Problem: Your output should consist of the lines from the first line of the records below through the one with "Screen dimensions: 1018x763", exactly, minus the pictures.

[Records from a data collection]
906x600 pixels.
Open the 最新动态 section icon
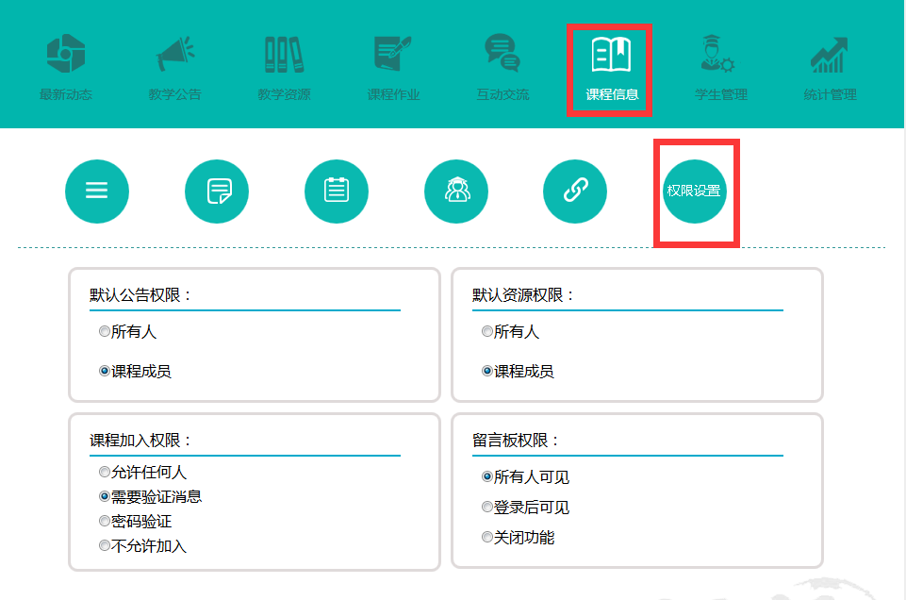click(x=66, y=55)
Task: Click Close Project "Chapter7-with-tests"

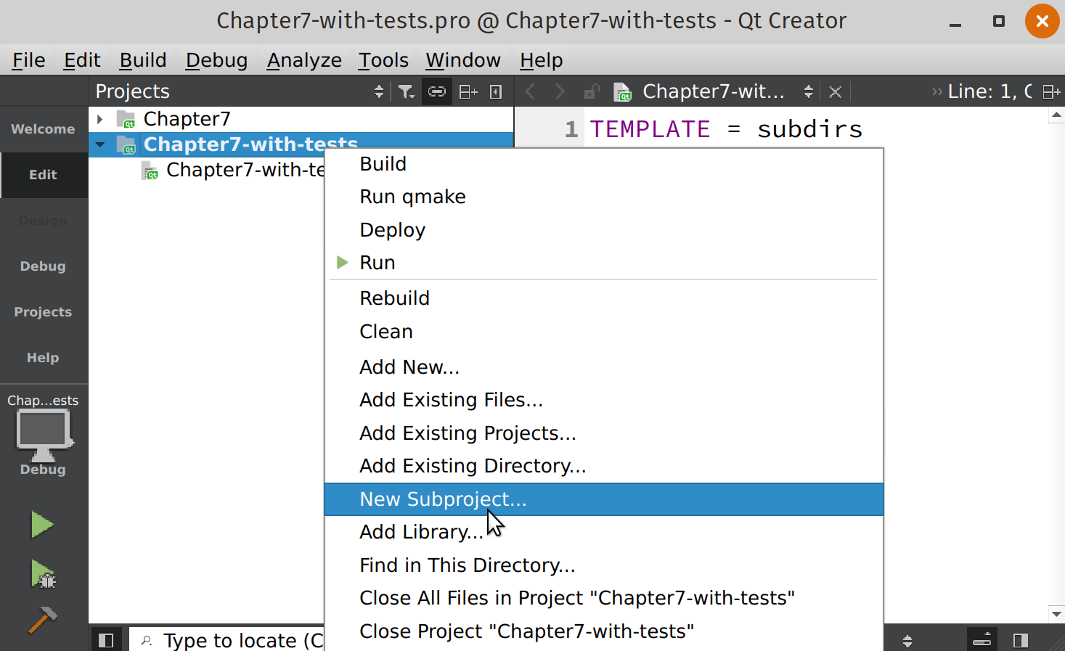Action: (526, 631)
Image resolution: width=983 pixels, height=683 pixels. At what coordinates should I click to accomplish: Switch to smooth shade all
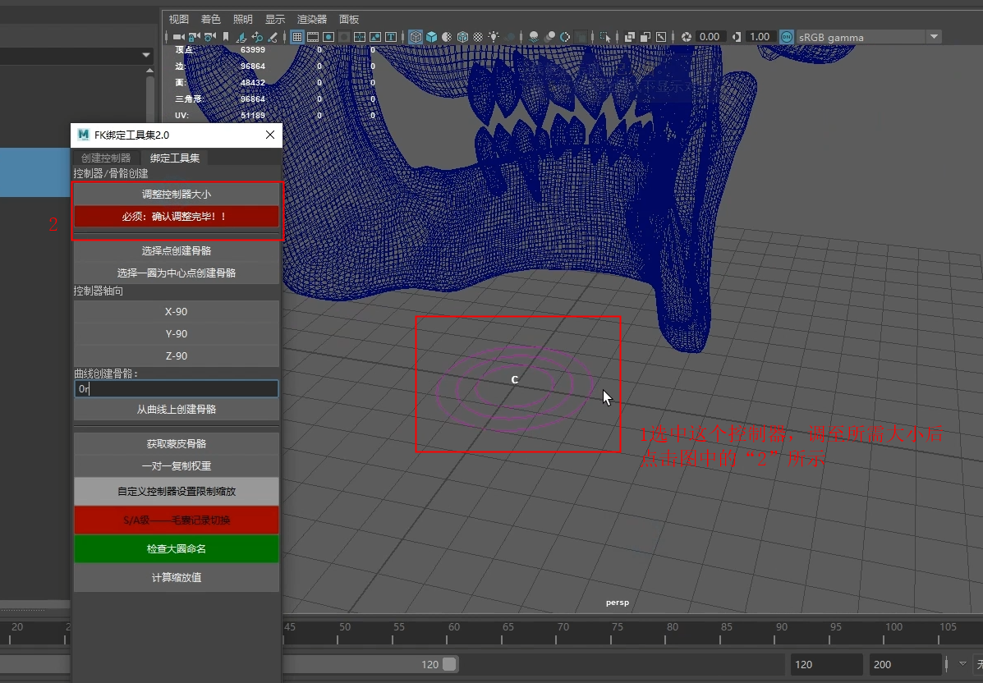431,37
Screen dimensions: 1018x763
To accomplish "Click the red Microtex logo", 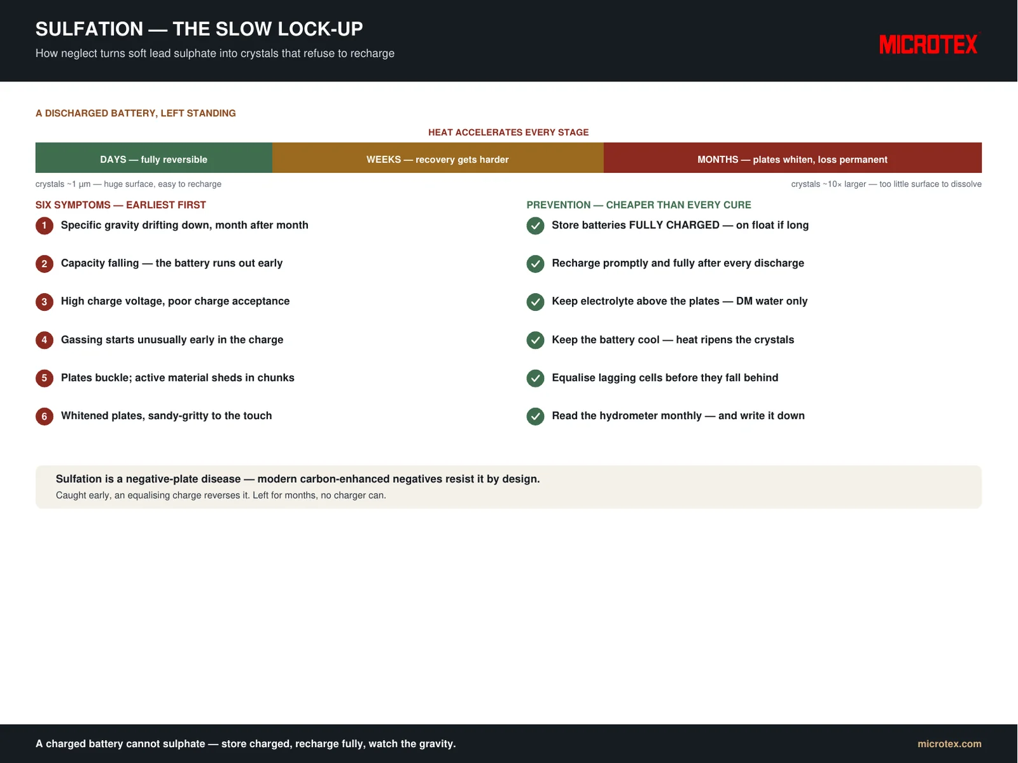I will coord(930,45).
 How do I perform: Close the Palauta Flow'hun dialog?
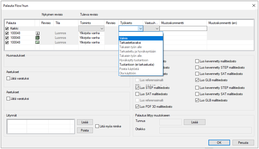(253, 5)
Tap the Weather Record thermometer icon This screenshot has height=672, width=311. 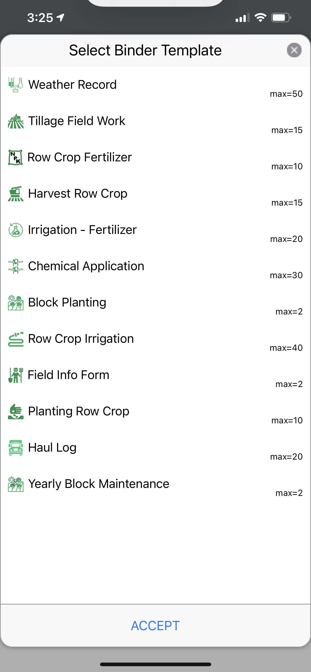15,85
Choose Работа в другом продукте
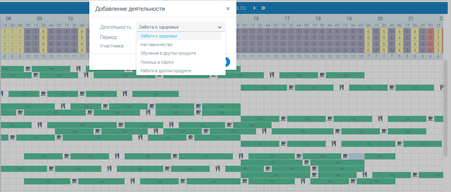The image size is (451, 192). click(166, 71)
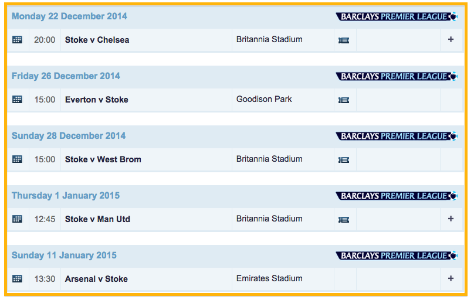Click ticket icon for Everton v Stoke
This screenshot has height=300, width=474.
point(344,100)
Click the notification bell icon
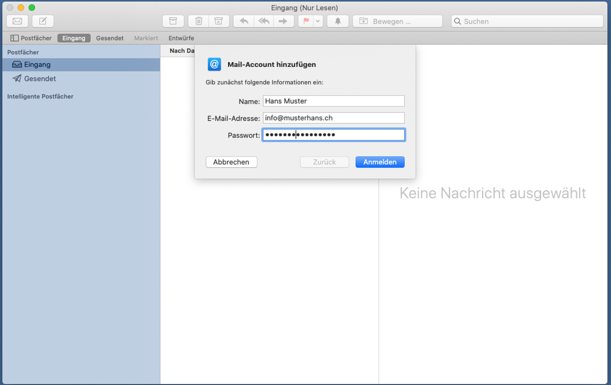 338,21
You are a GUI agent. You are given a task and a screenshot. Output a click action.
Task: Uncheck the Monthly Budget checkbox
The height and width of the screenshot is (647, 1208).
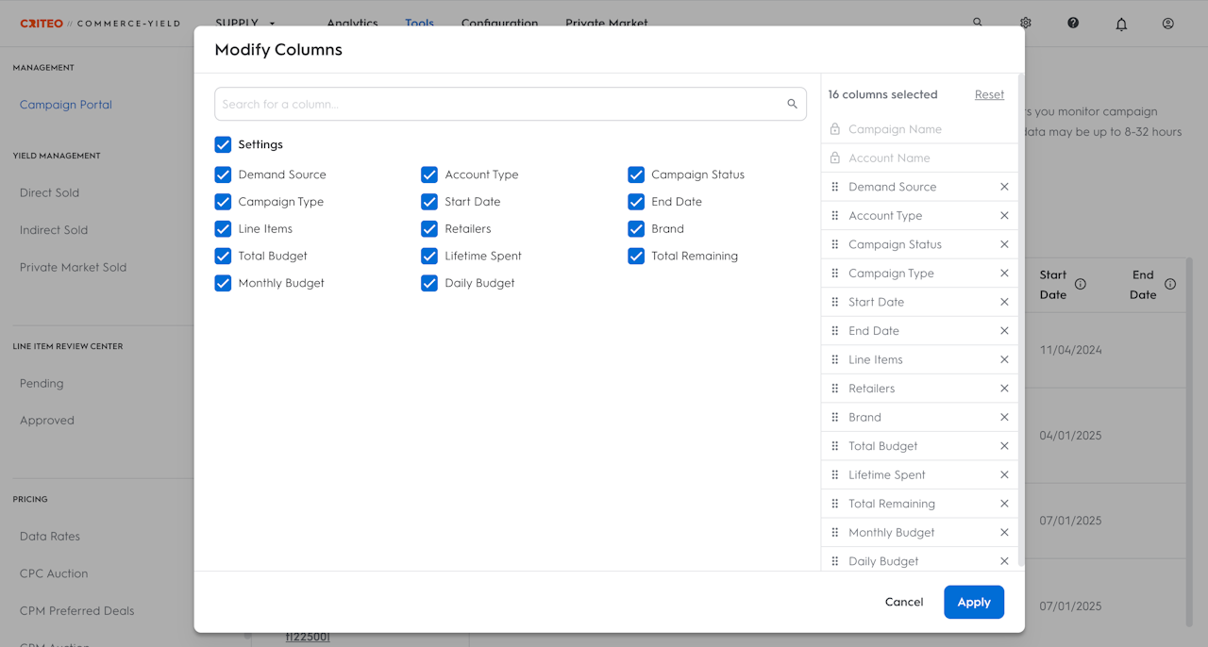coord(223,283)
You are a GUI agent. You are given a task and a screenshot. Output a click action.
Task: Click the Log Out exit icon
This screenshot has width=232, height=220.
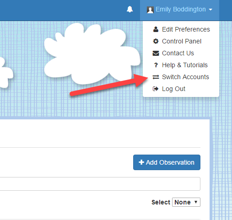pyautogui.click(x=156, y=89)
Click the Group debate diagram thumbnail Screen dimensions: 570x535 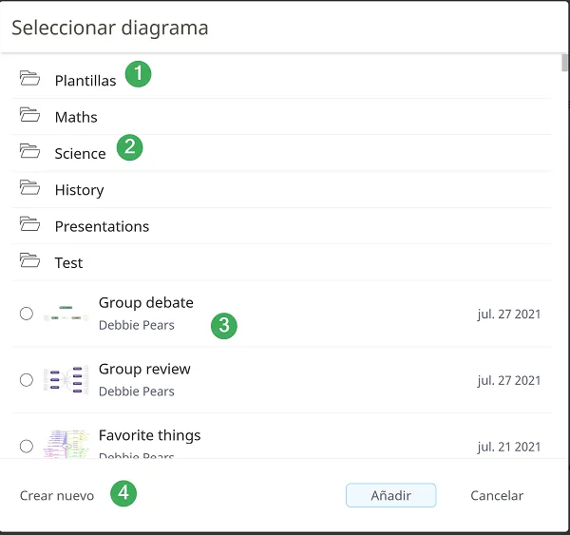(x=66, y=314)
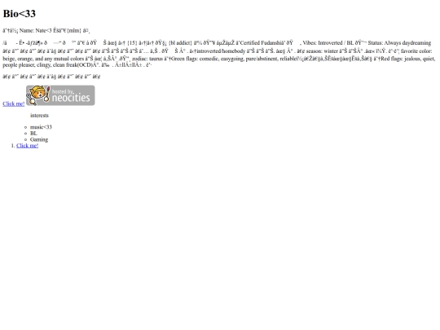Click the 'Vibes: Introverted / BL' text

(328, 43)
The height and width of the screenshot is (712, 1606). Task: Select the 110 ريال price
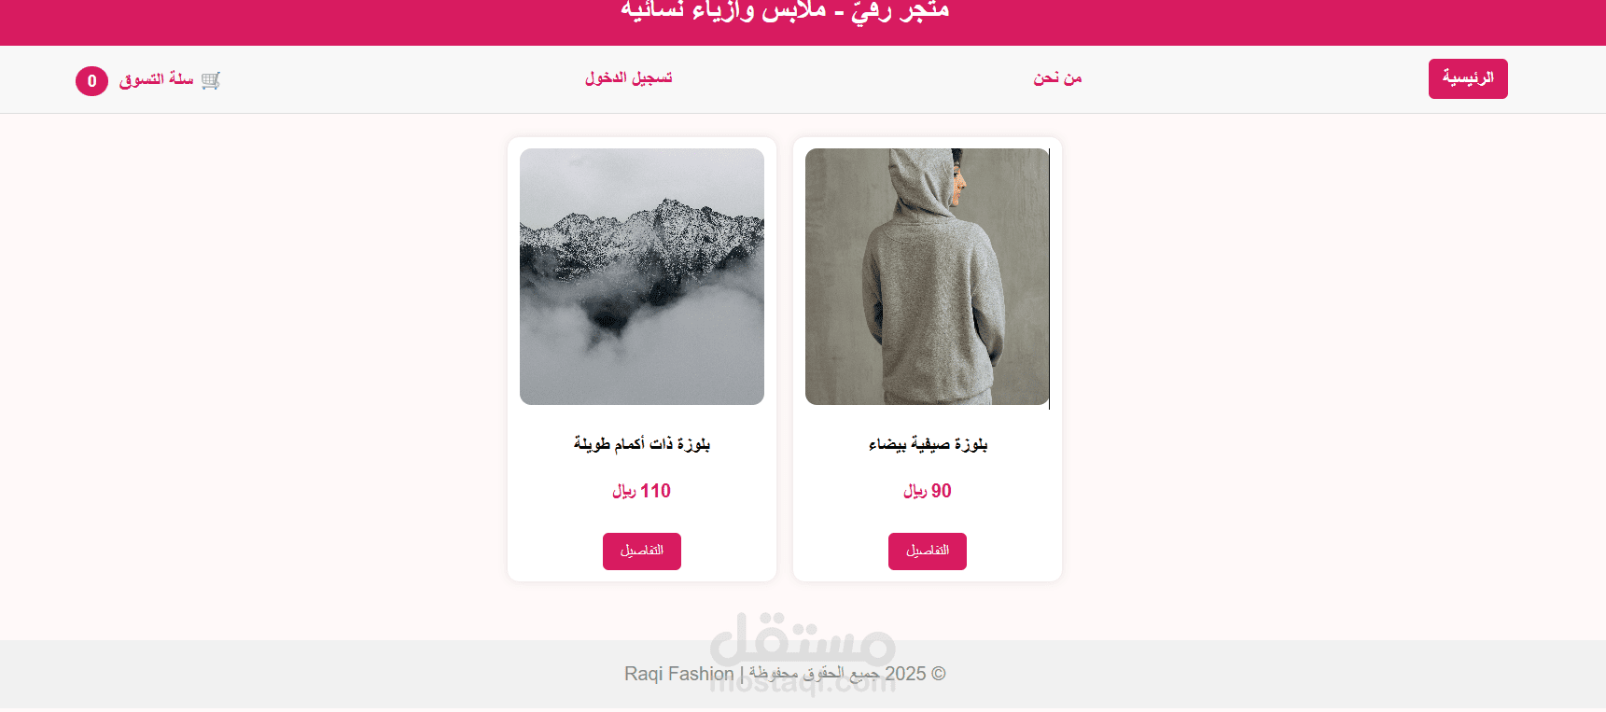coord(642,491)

Exercise result:
906x600 pixels.
Open the 最新动态 section icon
click(x=66, y=55)
Task: Click Close Project "Chapter7-with-tests"

Action: (526, 631)
Image resolution: width=983 pixels, height=683 pixels. At what coordinates should I click to accomplish: Switch to smooth shade all
431,37
Screen dimensions: 1018x763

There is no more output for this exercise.